Hoy, que se celebra en la mayoría de España la Fiesta Nacional o Día de la Hispanidad para muchos países americanos, o como quieran llamar al hecho histórico más importante no sólo de España, sino de la Humanidad, como es el descubrimiento de un Nuevo Mundo, es conveniente recordar que nuestro habitual cainismo ha impedido capitalizar lo que surgió de aquellos momentos que acabó con la creación de una comunidad de naciones, tras lograr su independencia del país colonizador, pero que dejó lazos de sangre que nadie ha podido olvidar, porque aborígenes y colonizadores acabaron fundidos, pese a los que algunos han llamado holocausto de razas, reconociendo los desmanes que sobre ellos se produjeron, aunque tampoco habrá que olvidar que muchos pueblos aborígenes se sintieron liberados de sus crueles verdugos internos. Quizá el recuerdo de esa liberación llevó a acoger tantos ciudadanos, destacados intelectuales entre ellos, que tuvieron que huir de España por la barbarie de la persecución franquista en la guerra civil y los años posteriores del régimen opresor. México, por cierto, fue uno de los países que acogió a tantos exiliados, entre ellos el granadino Francisco Ayala. Los españoles no podemos olvidar la acogida, el respeto y la consideración que le brindaron esos países en momentos tan trágicos.

Sobre diferencias e incluso fricciones puntuales -hace poco el presidente mejicano solicitaba que el Rey pidiera perdón por la colonización- hay algo que nos une, además de los lazos de sangre: la lengua. Que 500 millones de seres hablen la misma lengua ya es un lazo indestructible y sobre ese vínculo insuperable, naciones que hoy son libres -España y el resto de los países iberoamericanos- deberían trabajar más profundamente para crear una comunidad, económica y cultural, con un peso específico en este ruedo internacional en que hoy luchan denodadamente y con intereses egoístas, irresponsables y opresores, potencias enfrentadas en una auténtica guerra como EE. UU, China, Rusia y la UE. Ante esos poderes no sería una fantasía reforzar esa unión de naciones vitales en el continente americano y en Europa.
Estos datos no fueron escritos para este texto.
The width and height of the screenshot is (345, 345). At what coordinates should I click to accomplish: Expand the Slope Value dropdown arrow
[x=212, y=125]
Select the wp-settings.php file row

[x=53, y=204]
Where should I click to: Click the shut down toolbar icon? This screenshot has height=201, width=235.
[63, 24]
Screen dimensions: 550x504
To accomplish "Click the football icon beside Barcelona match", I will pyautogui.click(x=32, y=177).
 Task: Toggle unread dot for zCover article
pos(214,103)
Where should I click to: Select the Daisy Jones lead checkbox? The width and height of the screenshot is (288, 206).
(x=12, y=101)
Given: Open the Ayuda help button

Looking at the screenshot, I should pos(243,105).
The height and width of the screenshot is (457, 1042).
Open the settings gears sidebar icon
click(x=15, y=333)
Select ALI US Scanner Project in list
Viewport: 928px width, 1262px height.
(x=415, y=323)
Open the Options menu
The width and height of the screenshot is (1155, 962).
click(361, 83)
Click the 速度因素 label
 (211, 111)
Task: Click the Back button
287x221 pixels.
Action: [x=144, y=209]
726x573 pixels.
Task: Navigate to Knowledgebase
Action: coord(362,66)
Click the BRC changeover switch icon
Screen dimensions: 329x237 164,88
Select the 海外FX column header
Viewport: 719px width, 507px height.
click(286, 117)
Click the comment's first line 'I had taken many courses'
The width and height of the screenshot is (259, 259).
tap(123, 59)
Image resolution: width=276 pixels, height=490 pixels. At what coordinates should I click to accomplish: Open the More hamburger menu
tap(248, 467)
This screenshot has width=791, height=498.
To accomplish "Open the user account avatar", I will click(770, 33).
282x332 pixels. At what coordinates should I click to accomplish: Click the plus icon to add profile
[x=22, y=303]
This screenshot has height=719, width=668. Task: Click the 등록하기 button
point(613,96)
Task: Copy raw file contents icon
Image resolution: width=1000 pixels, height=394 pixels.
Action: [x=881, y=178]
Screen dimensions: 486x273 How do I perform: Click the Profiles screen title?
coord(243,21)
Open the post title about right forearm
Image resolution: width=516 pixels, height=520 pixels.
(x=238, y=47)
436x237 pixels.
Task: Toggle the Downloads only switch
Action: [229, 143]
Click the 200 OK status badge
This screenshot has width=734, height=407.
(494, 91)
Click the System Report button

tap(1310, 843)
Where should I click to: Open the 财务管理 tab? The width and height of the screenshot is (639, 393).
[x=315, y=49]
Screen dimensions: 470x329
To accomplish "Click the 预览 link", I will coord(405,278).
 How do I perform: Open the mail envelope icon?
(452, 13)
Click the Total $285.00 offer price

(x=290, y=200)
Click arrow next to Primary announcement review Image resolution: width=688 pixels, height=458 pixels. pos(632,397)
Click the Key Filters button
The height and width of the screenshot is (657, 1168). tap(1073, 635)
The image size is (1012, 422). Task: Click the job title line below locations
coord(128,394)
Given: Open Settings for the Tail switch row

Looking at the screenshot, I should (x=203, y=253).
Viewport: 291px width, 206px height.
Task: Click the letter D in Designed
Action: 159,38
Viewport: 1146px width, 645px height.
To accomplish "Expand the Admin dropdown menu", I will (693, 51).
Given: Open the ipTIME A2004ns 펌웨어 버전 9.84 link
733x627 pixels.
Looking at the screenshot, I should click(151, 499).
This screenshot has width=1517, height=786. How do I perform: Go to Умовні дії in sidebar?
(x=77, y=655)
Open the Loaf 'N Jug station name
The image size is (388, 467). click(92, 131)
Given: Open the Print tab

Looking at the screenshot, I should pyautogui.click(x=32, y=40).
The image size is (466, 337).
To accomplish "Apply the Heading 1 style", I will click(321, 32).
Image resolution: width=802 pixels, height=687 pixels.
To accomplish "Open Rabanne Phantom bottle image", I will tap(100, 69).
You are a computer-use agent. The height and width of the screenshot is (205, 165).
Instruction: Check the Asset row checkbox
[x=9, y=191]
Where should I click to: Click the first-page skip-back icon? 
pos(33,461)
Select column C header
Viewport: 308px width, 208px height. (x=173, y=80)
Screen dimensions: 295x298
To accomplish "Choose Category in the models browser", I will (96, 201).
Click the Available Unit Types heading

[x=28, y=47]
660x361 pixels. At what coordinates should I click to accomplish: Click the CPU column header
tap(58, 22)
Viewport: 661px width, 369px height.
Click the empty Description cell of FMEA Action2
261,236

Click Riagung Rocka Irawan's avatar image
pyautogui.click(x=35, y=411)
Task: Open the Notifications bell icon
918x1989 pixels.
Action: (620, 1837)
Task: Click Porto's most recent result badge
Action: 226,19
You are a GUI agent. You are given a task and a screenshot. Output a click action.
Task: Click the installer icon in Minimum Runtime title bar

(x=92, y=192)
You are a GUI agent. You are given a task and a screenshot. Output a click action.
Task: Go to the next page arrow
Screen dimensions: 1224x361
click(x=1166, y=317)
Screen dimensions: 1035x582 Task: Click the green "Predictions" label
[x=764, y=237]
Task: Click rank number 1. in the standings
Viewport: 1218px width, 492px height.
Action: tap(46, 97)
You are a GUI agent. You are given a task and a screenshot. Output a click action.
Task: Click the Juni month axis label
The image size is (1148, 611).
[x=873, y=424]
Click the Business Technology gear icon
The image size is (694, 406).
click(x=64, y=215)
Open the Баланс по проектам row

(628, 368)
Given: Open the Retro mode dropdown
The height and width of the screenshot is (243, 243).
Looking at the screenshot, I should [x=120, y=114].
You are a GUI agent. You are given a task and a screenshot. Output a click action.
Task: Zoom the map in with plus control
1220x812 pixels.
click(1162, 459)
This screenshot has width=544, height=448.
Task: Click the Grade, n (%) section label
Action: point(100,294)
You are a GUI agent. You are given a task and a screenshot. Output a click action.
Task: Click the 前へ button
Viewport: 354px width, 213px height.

Cuando la mayoría de países celebran su fiesta nacional, resulta patético y ridículo que nacionalismos excluyentes y grupos sociales y políticos de la rancia tradición cainita española desvirtúen, por ignorancia premeditada, la raíz de la celebración: el descubrimiento de un nuevo mundo. Podemos discutir la fórmula de celebrarlo, pero no la esencia fundamental de la mayor gesta de España y de la Humanidad, que a partir de ahí se abrió a la modernidad, aunque el avance fuese lento y, a veces doloroso. Sin ese Nuevo Mundo, seguiríamos en el Medievo, cosa que aquí todavía algunos añoran, como vemos en las nauseabundas campañas electorales.